Master of Arts (M.A.)

Year Degree Awarded


Month Degree Awarded



Translation is an important language skill in multilingual societies and the globalized world. Some scholars even claim that translation skill should be the fifth language skill in addition to the conventional four basic skills of second language competence - listening, speaking, reading, and writing (Newmark, 1991; Naimushin, 2002; Leonardi, 2011). However, the current mainstream communicative teaching approach tries to avoid the use of translation in language classrooms, mainly because of the possible negative transfer of the first language and low priority given to writing. This study aims to identify the pedagogical role of translation in language teaching through the exploration of the relationships between learners’ second language competence and translation ability, in the hope of providing empirical evidence to support the application of translation in language teaching.

A total of 48 participants learning Chinese as a second language participated in this study.
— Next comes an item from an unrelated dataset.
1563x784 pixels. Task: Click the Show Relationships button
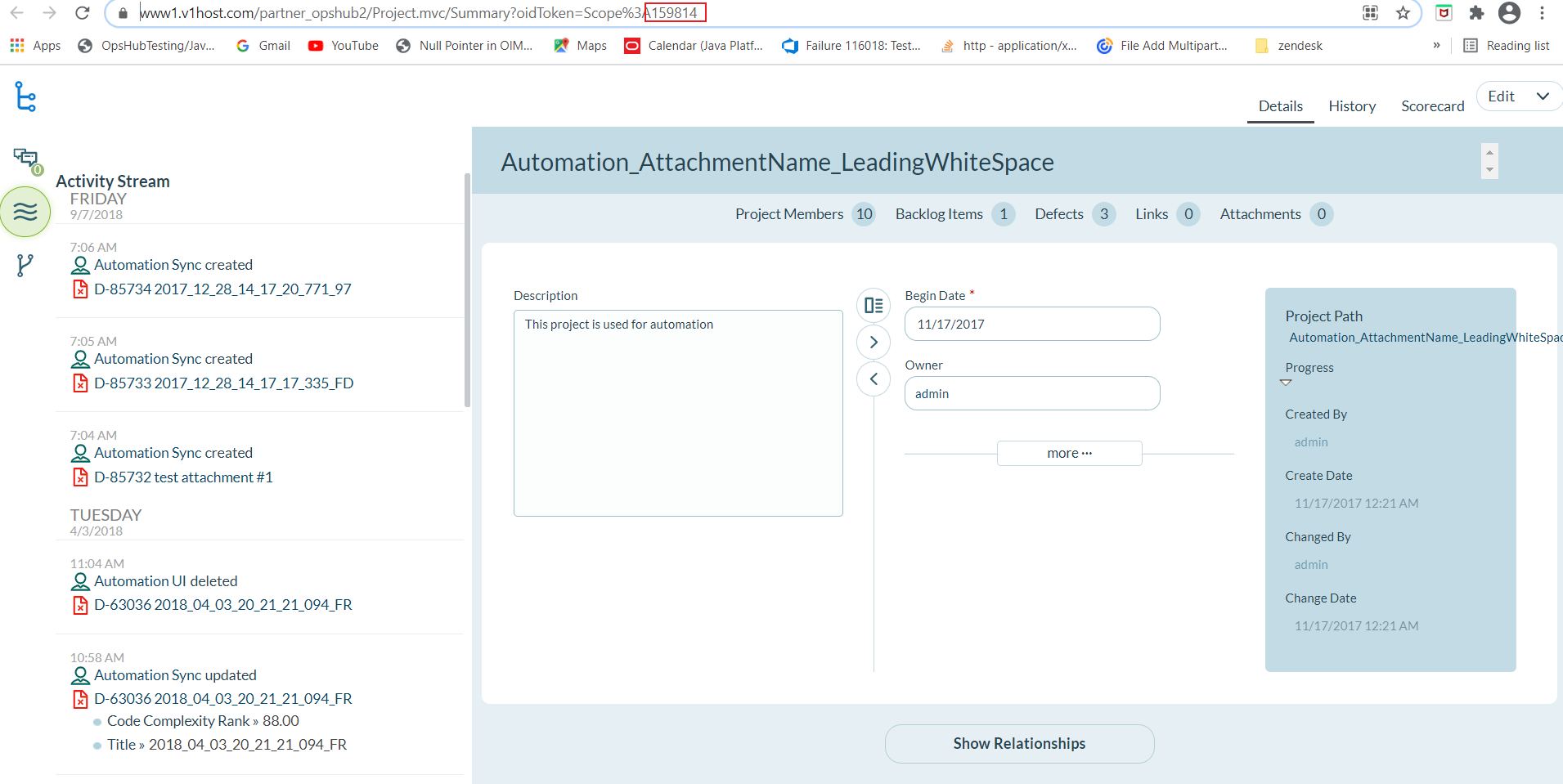point(1019,744)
The participants’ translation ability was measured by a translation task and their language competence was measured by the course final oral and written test. We found that translation can expose learners to their weaknesses in the following aspects including word order, word choice, omission, and featured grammar structures like descriptive complements. The expanding gap between Chinese to English and English to Chinese translation, as well as the gap between accuracy and expression, show that learners’ translation ability cannot be developed in a balanced way without interruption.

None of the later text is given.